4.1.2.7 Accessing the trento-web UI

Pin the browser to https://trento.example.com. You should be able to login using the credentials specified in the ADMIN_USER and ADMIN_PASSWORD environment variables.

4.2 Installing Trento Agents

Before you can install a Trento Agent, you must obtain the API key of your Trento Server. Proceed as follows:

  1. Open the URL of the Trento Web console. It prompts you for a user name and password:

    trento-web-login
  2. Enter the credentials for the admin user (specified during installation of Trento Server).

  3. Click Login.

  4. When you are logged in, go to Settings:

    trento-settings-apikey
  5. Click the Copy button to copy the key to the clipboard.

Install the Trento Agent on an SAP host and register it with the Trento Server as follows:

  1. Install the package:

    > sudo zypper ref
    > sudo zypper install trento-agent

    A configuration file named /agent.yaml is created under /etc/trento/ in SUSE Linux Enterprise Server for SAP applications 15 or under /usr/etc/trento/ in SUSE Linux Enterprise Server for SAP applications 16.

  2. Open the configuration file and uncomment (remove the # character) the entries for facts-service-url, server-url and api-key. Update the values if necessary:

    • facts-service-url: the address of the AMQP RabbitMQ service used for communication with the checks engine (wanda). The correct value of this parameter depends on how Trento Server was deployed.

      In a Kubernetes deployment, it is amqp://trento:trento@TRENTO_SERVER_HOSTNAME:5672/. If the default RabbitMQ username and password (trento:trento) were updated using Helm, the parameter must use a user-defined value.

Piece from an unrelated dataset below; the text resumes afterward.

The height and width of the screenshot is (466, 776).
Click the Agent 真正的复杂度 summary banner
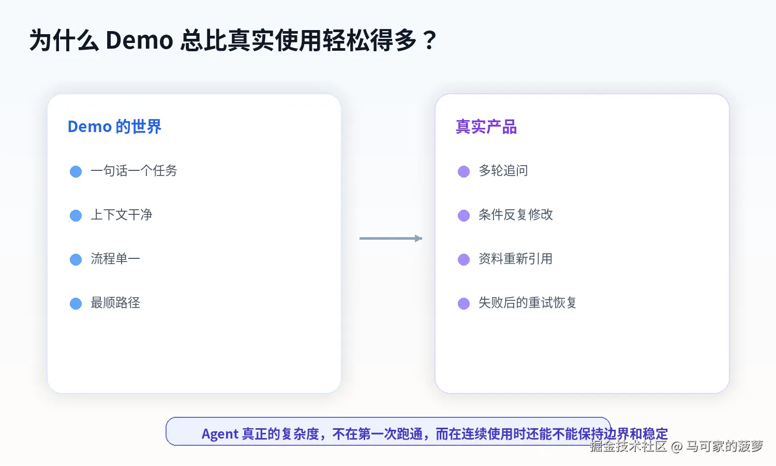pyautogui.click(x=388, y=431)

      In a systemd deployment, the correct value is amqp://TRENTO_USER:TRENTO_USER_PASSWORD@TRENTO_SERVER_HOSTNAME:5672/vhost. If TRENTO_USER and TRENTO_USER_PASSWORD have been replaced with custom values, you must use them.

    • server-url: URL for the Trento Server (http://TRENTO_SERVER_HOSTNAME)

    • api-key: the API key retrieved from the Web console

    • node-exporter-target: specifies IP address and port for node exporter as <ip_address>:<port>. In situations where the host has multiple IP addresses and/or the exporter is listening to a port different from the default one, configuring this settings enables Prometheus to connect to the correct IP address and port of the host.

  3. If SSL termination has been enabled on the server side, you can encrypt the communication from the agent to the server as follows:

    1. Provide an HTTPS URL instead of an HTTP one.

    2. Import the certificate from the Certificate Authority that has issued your Trento Server SSL certificate into the Trento Agent host as follows:

      1. Copy the CA certificate in the PEM format to /etc/pki/trust/anchors/. If the CA certificate is in the CRT format, convert it to PEM using the following openssl command:

        openssl x509 -in mycert.crt -out mycert.pem -outform PEM
      2. Run the update-ca-certificates command.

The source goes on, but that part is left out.